Exercise description:
Give back exactly the lines from the one that holds "Where should I" through the final line of the data; omit the pictures and add nothing.

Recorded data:
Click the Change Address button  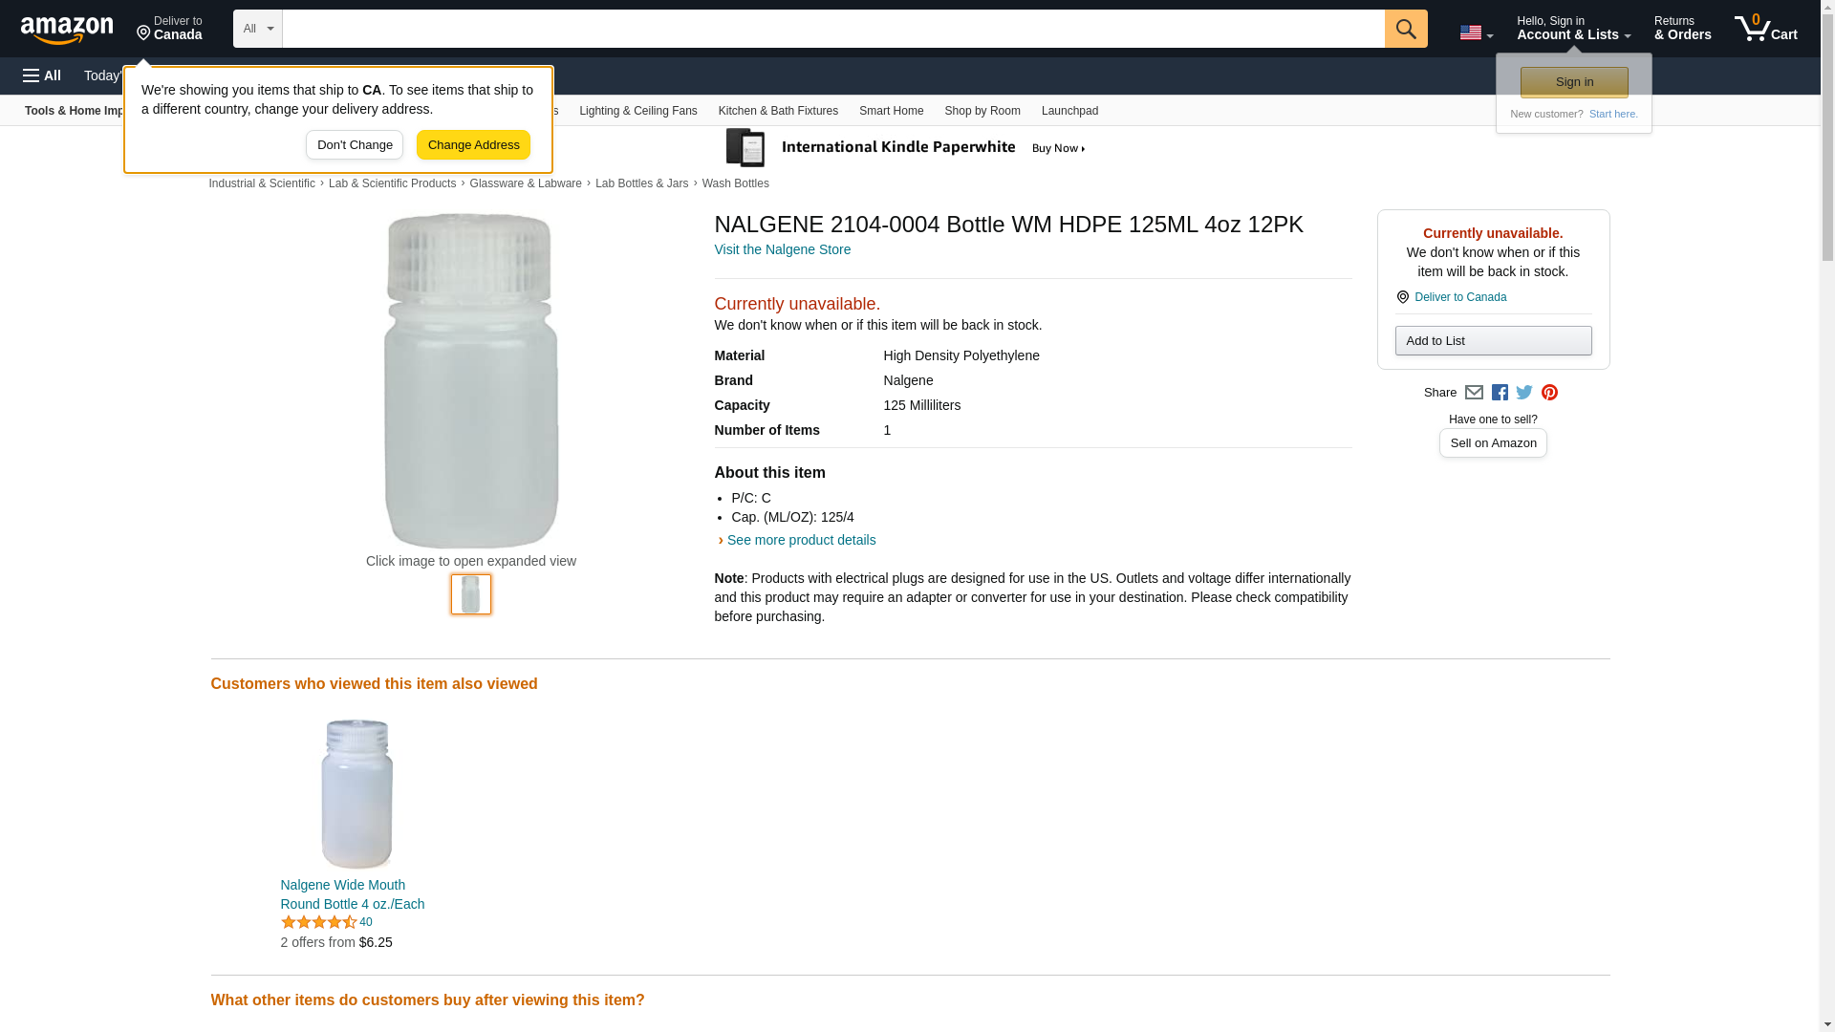[473, 145]
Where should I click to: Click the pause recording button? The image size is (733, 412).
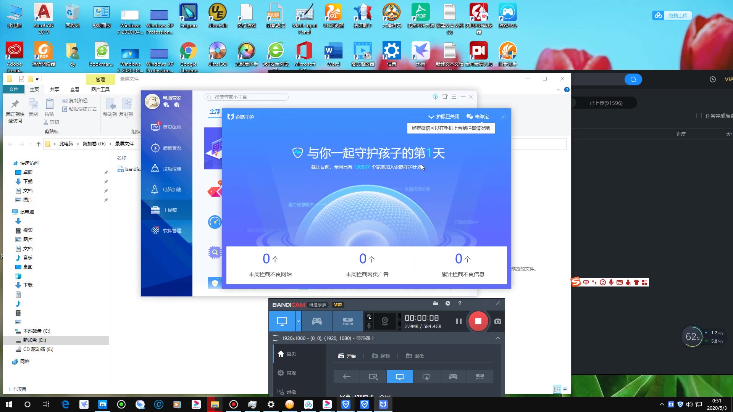point(458,321)
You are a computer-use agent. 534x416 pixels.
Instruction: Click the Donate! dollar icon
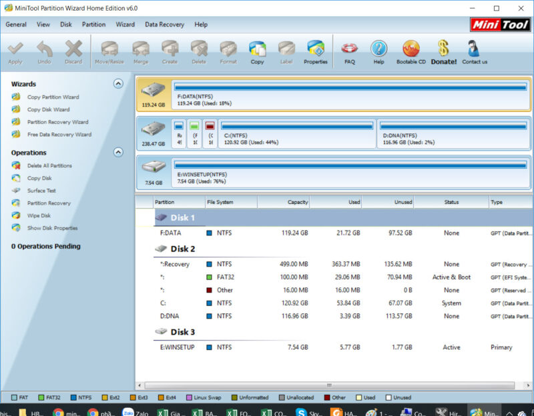(443, 51)
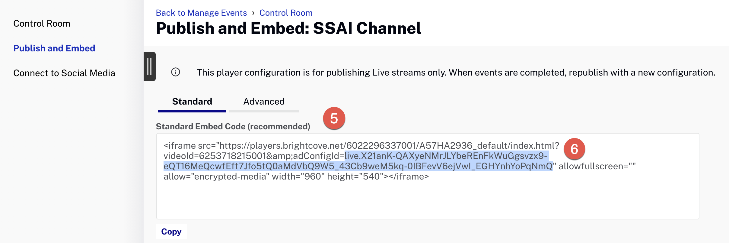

Written response:
Where should I click to: Click the pause recording button? The image size is (733, 412).
point(458,321)
You are a computer-use agent. 534x416 pixels.
Instruction: Click the Donate! dollar icon
(443, 51)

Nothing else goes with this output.